Journey’s End – the Wednesday film – is a quietly magnificent – and hugely respectful – testament to those we must not forget.

Journey’s End (12A)

While watching Saul Dibb’s superb adaption of R C Sherriff’s masterpiece, I found myself being continually astonished that the play on which it was based was written only 10 years after the First World War ended. Simon Reade has done a fine job of massaging the text, but the unflinching, brutal narrative remains Sherriff’s, who based his play on his real-life experiences in the trenches.

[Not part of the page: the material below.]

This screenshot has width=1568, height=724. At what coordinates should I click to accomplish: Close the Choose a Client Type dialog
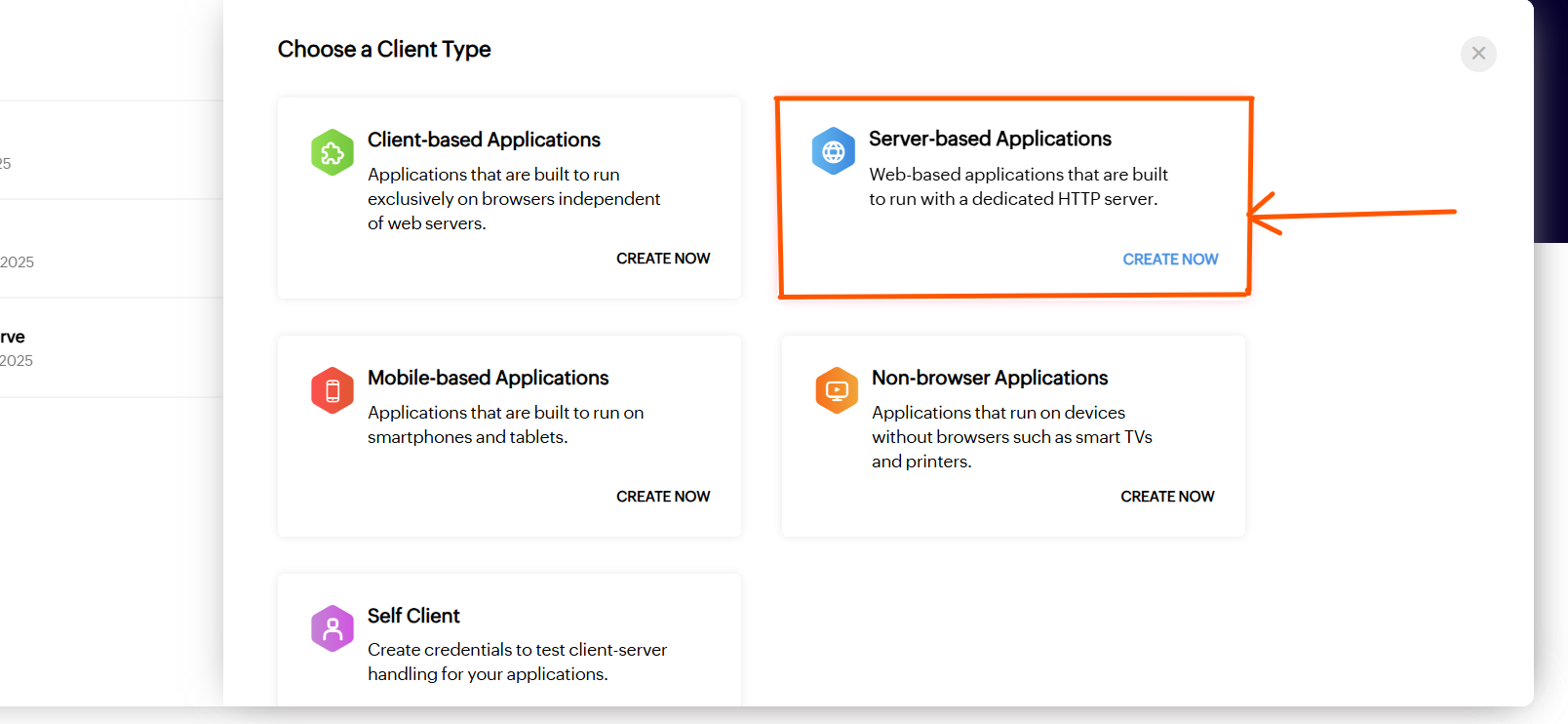(1478, 54)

Central to the film’s success is a brilliant cast. Sam Claflin is the heroic, but broken, Captain, self-medicating on whisky. Paul Bethany is the wise, measured Lieutenant, known by everyone as Uncle. Self-deprecating scouser Stephen Graham has worked himself up through the ranks, while impossibly young Asa Butterfield is straight out of public school. Tom Sturridge is as terrified as Toby Young is sanguine – the list of clearly delineated and distinct characters, each performed with faultless precision, is extraordinary.

The film has opened up some of the action – we get to see the desperate raid on enemy trenches – but its great strength is in the claustrophobic tension of the trenches, as these men squabble and drink and simply shuffling about, boredom vying with fear, as they wait for the cathartic release of their journey’s end. Journey’s End is a quietly magnificent – and hugely respectful – testament to those we must not forget.